Sin embargo, no clavó la espada en nada
durante muchos días. Aprendió a manejarla de manera bastante elegante, con
movimientos demasiado amplios que iban acompañados de giros, saltos y
posiciones que tensaban las piernas o arqueaban el resto del cuerpo. También le
enseñaron a cabalgar, aunque no tuvo ningún caballo como montura. En Tárgrea se
usaban unos reptiles bípedos muy semejantes a los dinosaurios, lo que
sorprendió muchísimo a Báldor. De hecho, le recordaban a los velociraptores que
tanto conocía, aunque el ser que le presentaron era más grande.
—Qué nombre tan extraño y absurdo —le dijo
Miredia cuando Báldor le habló de ello. La mujer se encargaba de enseñarle a
montar, pues había una cuadra con dos de aquellos reptiles detrás de la casa—. Lo
llamamos kasabo, y es muy dócil si lo tratas bien. Deja de decir palabras
extrañas y monta. Al principio es difícil.

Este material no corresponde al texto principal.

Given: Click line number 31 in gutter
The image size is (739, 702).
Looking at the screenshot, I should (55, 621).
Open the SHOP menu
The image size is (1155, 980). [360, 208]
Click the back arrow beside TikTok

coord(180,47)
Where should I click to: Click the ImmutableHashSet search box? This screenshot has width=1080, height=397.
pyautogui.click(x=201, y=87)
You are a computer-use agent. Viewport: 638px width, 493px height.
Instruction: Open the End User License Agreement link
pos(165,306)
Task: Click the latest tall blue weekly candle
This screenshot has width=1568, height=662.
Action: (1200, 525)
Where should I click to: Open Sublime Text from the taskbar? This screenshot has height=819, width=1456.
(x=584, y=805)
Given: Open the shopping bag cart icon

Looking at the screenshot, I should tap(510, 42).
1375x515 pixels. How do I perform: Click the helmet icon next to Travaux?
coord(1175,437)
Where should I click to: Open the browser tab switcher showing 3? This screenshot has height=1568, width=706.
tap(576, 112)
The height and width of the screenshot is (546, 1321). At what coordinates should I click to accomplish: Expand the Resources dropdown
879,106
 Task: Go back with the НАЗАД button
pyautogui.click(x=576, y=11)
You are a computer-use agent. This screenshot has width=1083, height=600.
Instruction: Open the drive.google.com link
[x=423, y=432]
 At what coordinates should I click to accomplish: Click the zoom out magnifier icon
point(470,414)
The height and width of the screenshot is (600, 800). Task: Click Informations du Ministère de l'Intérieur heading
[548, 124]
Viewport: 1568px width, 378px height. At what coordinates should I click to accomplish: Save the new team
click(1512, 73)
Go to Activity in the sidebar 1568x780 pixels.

«¿Cómo debo sentirme al montar en un
dinosaurio?», pensó Báldor mientras se acercaba a la criatura. «Pero no es de
extrañar que en Tárgrea existan criaturas que en la Tierra están extintas. A
saber qué más voy a encontrarme». Miró con recelo al kasabo, de ojos
amarillentos, pero este permitió que Báldor subiera sobre su lomo verdoso y que
tomara las riendas. Así comenzó a aprender a cabalgar, aunque no fuera de una
forma tan épica como la que había imaginado.
Una semana después de su llegada a Tárgrea
(contando las veces que la familia había ido a dormir), ya era capaz de manejar
la espada con cierta decencia y podía sostenerse sobre el kasabo y hacerlo
caminar. Aún no se acostumbraba a la claridad perpetua, pero la compañía de los
campesinos le resultaba agradable. Supo que Miredia trabajaba junto a otras
personas en la aldea cercana (que ya había visto desde la distancia) en la
construcción de nuevos edificios o en la reparación de los viejos. Dúrnol, por
su parte, mantenía la casa en orden y cultivaba las extrañas frutas y verduras
que crecían en las huertas de alrededor; también se encargaba de educar a sus
dos hijos. Con todo esto, a Báldor no le parecía una situación tan mala, si no
fuera porque echaba de menos su propio mundo y tenía miedo de lo que el futuro
pudiera aguardar.
Pensaba en esas cosas mientras el kasabo
trotaba hacia la aldea. Miredia se había quedado atrás, hablando con su hija, y
de pronto gritó. Báldor alzó la mirada, pero antes de que pudiera preguntarse
por qué la mujer había chillado así, distinguió una figura oscura en la cima de
la loma hacia la que se dirigía. Aquel ser no solo era sombrío, sino muy alto y
delgado, y su cabeza era bastante grande. En ella destacaban unos ojos enormes
que se abrían negros como el vacío, y Báldor sintió un escalofrío. Tiró de las
riendas de su montura para que se detuviera de inmediato. «Es un maldito
extraterrestre», pensó. Y aquel era su mayor miedo, por ficticio que pareciera.
Temblando, oyó a Miredia gritar:
—¡Un demonio de Markarath! ¡Aléjate, Báldor!